The federal government also thinks these portals are beneficial, and it  promotes them. To comply with the Medicare incentive program for EHR meaningful use in 2015, for example, physicians had to give at least 50% of their patients the ability to electronically access health information, such as test results and current medications, in a timely manner, and at least one patient had to actually do it. Sharing digital data with patients remains a requirement of Medicare's Merit-based Incentive Payment System, which incorporated elements of the meaningful-use program.

The prodding from Washington, DC, has been effective. Ninety-nine percent of the 194,000 clinicians who successfully participated in the meaningful-use program in 2015 gave at least half of their patients online access to their health records (the remaining 1% were exempted from the requirement for various reasons).

However, of the patients with a pipeline into their chart, only 30% logged in.  The percentage was even lower for physicians in rural areas (21%) and for practices with 10 members or fewer (20%). In contrast, the rate of online patient access hit 38% for physicians in group practices with more than 50 members.

Patient-Friendliness of EHR Portals Varies Widely

To better understand this dimension of telehealth, the GAO interviewed 33 patients who have electronically delved into their medical records. These individuals said the technology had its benefits, such as the ability to review their physician's instructions, track lab results to spot a change in their condition, and share information with other clinicians. However, they also cited frustrations:

  • Having multiple physicians means using multiple EHR portals. Patients told the GAO that it's difficult to manage all the different passwords and master each portal's interface.

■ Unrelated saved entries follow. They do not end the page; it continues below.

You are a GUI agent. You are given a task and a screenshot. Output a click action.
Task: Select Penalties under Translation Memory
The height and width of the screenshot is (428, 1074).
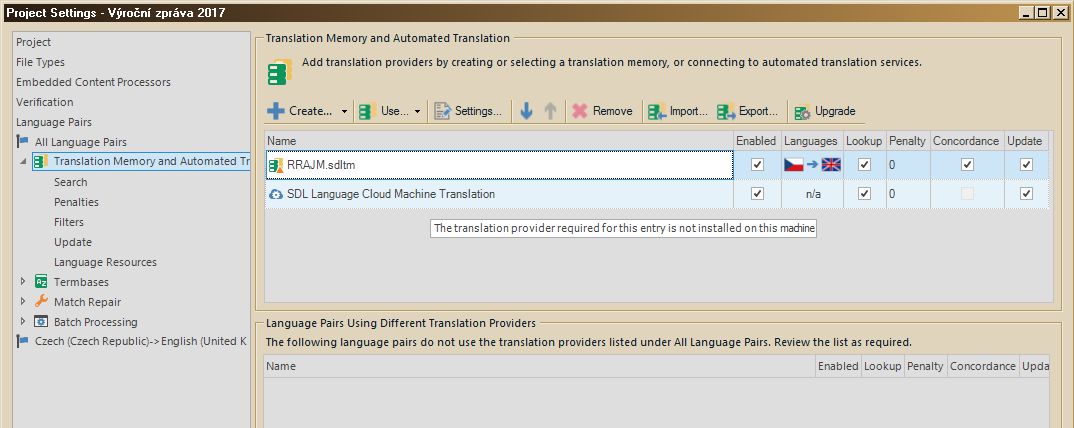point(76,202)
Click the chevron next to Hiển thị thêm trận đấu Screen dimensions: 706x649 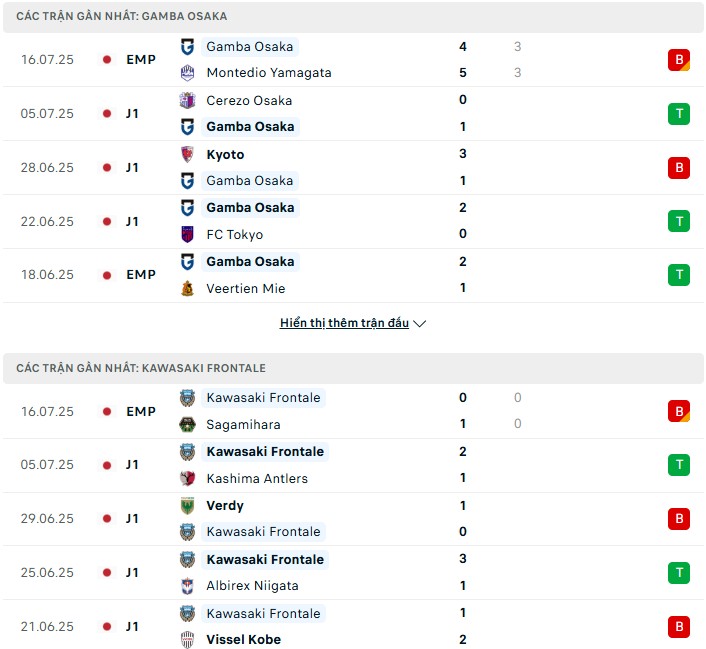point(420,324)
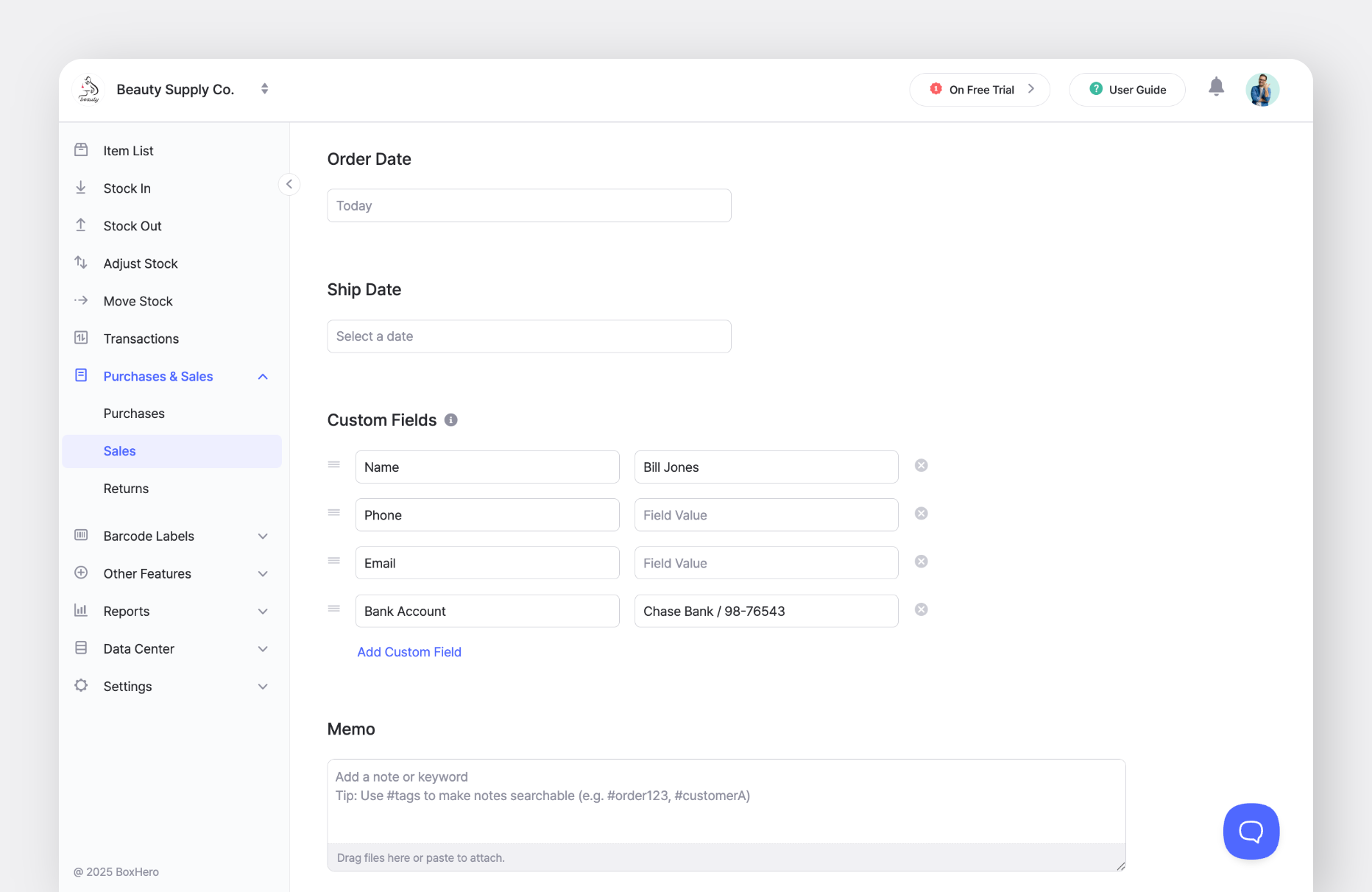The height and width of the screenshot is (892, 1372).
Task: Open the User Guide
Action: pos(1127,90)
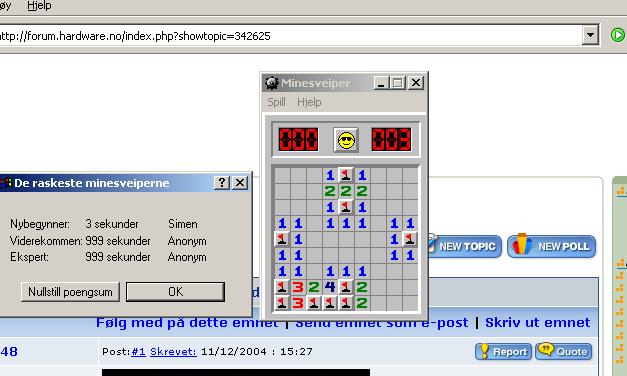627x376 pixels.
Task: Click the post #1 permalink
Action: coord(138,352)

  • Some patients complained about the time and effort needed to set up access to their physician's portal.

  • It's not always clear how to download or transmit health information.

  • Information is sometimes incorrect — and hard to correct.

  • Technical difficulties, such as downtime for maintenance, or a portal not being optimized for a mobile device, can put data out of reach.

  • Some portals are clunkier than others when it comes to navigating and finding information.

The GAO took this last complaint seriously. Noting that user interfaces vary from portal to portal, the GAO broke down patient access rates for each of the 10 most frequently used EHR vendors in the meaningful-use program. The agency found that for physicians aligned with one particular vendor — not identified — only 10% of their patients took advantage of the EHR portal. With another vendor, that percentage shot up to 48%.

"Our analysis…confirms that the type of portal itself may affect the extent to which patients access their available health information," the GAO report stated.

Patients also complained that they could not collect all their health data information — scattered in various EHR systems— and put it at their fingertips in a single longitudinal record. The GAO noted that clinicians can acquire software programs to aggregate data from various EHRs, but they're not in high demand. There also are personal health record (PHR) programs that patients can buy to round up data from their physicians' digital charts, but they're not widely used, owing to a variety of technological limitations, including lack of EHR standardization. "Relatively few hospitals and healthcare professionals we surveyed reported having the ability to submit information to PHR products," the GAO said.

But if someone builds a better PHR, will patients come? The Department of Health and Human Services (HHS) hopes so. As part of its work to connect patients to their health information, the department's Office of the National Coordinator for Health Information Technology (ONC) recently issued a cash-prize challenge to software designers to develop a PHR that could easily siphon data from different EHRs. First place and $50,000 went to a company called PatientLink Enterprises.

The GAO noted ONC's efforts to make patient portals more of a success story but said that ONC hasn't developed ways to measure success. HHS told the GAO that it concurred with the agency's recommendation to create such performance metrics.

The GAO report is available on the agency's website.